Creating Noesy peak list from PDB

Mattcliff · 9 March 2023 12:18

Hi,
I’ve managed to import a structure ensemble from a pdb file into Analysis Structure.

I’ve now managed to code this, but think it is probably a stupid way to do it:

noelist1=[]

for amide in model1[model1.atomName==“H”].values:
…: xyz1=amide[9:12]
…: atname1=amide[[3,5,6]]
…: atname1[0]+=18
…: for proton in model1[model1.element==“H”].values:
…: xyz2=proton[9:12]
…: dist=(sum(((xyz1-xyz2)**2)))**0.5
…: if dist<6:
…: atname_full=proton[[3,5,6]]
…: atname_full[0]+=18
…: noelist1.append(atname1,atname_full,dist)

Ideally I would now put marks and navigate to each crosspeak position, to inspect whether proposed peak is there or not. Currently I am navigating “by hand”, which is fine, but can’t work out how to make marks from within a macro/python console
An extension would be to pick the NOE peaks automatically.

VickyH · 9 March 2023 14:41

Hi Matt,

you should be able to create marks with something like

mainWindow.newMark(colour='#FF8C00', positions=(8.0, 114.35), axisCodes=['H', 'N'], style='simple', units=(), labels=())

i.e. the marks work on ChemicalShifts, not on (Nmr)AtomNames.

But I am assuming at the moment all you have is a list of atom names

noelist1.append(atname1,atname_full,dist)

and that you still need to find a way to get from your atom names to your chemical shift positions?

I think what I would try in your position is to create the NmrAtom pids from the information in your pdb file and then look for them in the ChemicalShiftList by comparing with something like

csl.chemicalShifts[0].nmrAtom.pid

Then you can get the ppm position and create peaks (at this point it would be fairly straight forward to assign them, too). The navigation and marking then become easy by just going through the peak list table in the GUI.
The main issue with this is liable to be that going from your pdb atom names to the NmrAtom names will be easy for H and N, but rather less easy for HB2/HB3 which have probably been assigned as HBx/HBy.
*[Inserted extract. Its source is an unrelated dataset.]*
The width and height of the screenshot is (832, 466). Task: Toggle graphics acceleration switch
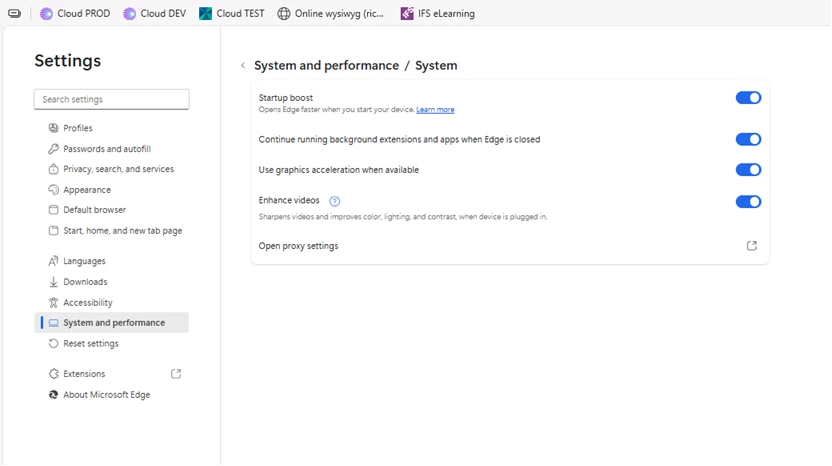[x=748, y=170]
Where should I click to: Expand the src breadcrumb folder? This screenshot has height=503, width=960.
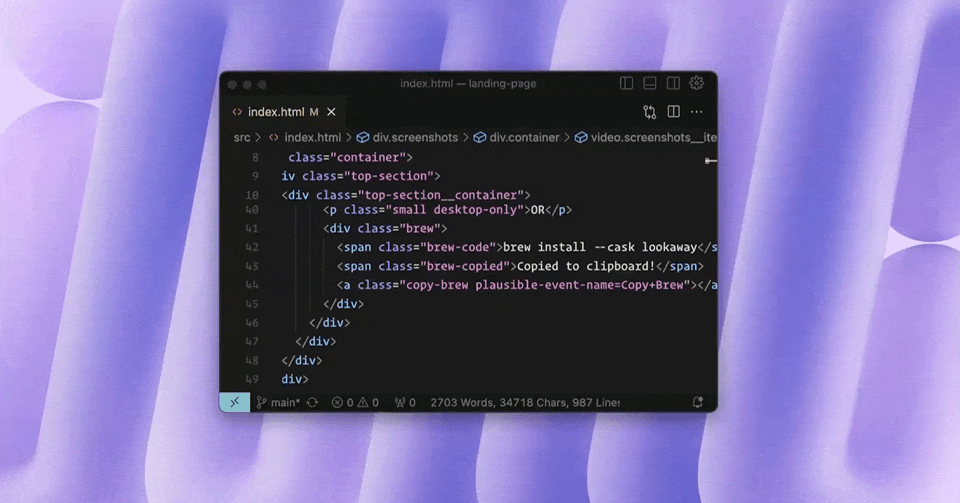(242, 137)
But that is always going to be an issue if you want to find a way to get from your structure atoms to your nmr assigned atoms.

But someone else might have more sophisticated suggestions.

Vicky

Mattcliff · 15 March 2023 15:03

pdb information has been lost from the project after closing and opening
gah…

Mattcliff · 15 March 2023 15:37

However, I’m doing this:
at2=get(“NA:%s.%i.%s.%s”%(“A”,noelist1[i][1][0],noelist1[i][1][1],noelist1[i][1][2]))
mainWindow.newMark(colour=’#FF00FF’, positions=[at2.chemicalShifts[0].value], axisCodes=[‘H_3’], style=‘simple’, units=(), labels=[at2.id])

Mattcliff · 15 March 2023 15:39

I don’t really understand how to use the pids…

VickyH · 15 March 2023 15:45

It looks like it may only be saving the average (if it generated one) and not the actual structure(s) entered. We’ve not done very much with structures in the project so far, so we clearly need to take a look at this!
Vicky

Mattcliff · 15 March 2023 16:01

That appears to be true.
Is there some sort of object I can save the “noelist1” in so that it is saved too?

ElizaP · 17 March 2023 08:33

Hi Matt,
If you have chemical shift value for each dimension you can just create a new peak in new peak list, I think that would be the easiest:
peakListPDB = get(‘SP:noe’).newPeakList()
peakListPDB.newPeak(ppmPositions=[pos1,pos2,pos3])

or you can make a dataTable:

import pandas as pd
Convert your data to a pandas dataframe:
myDataFrame = pd.DataFrame(data = [1,2,3], columns=[‘newColumn’])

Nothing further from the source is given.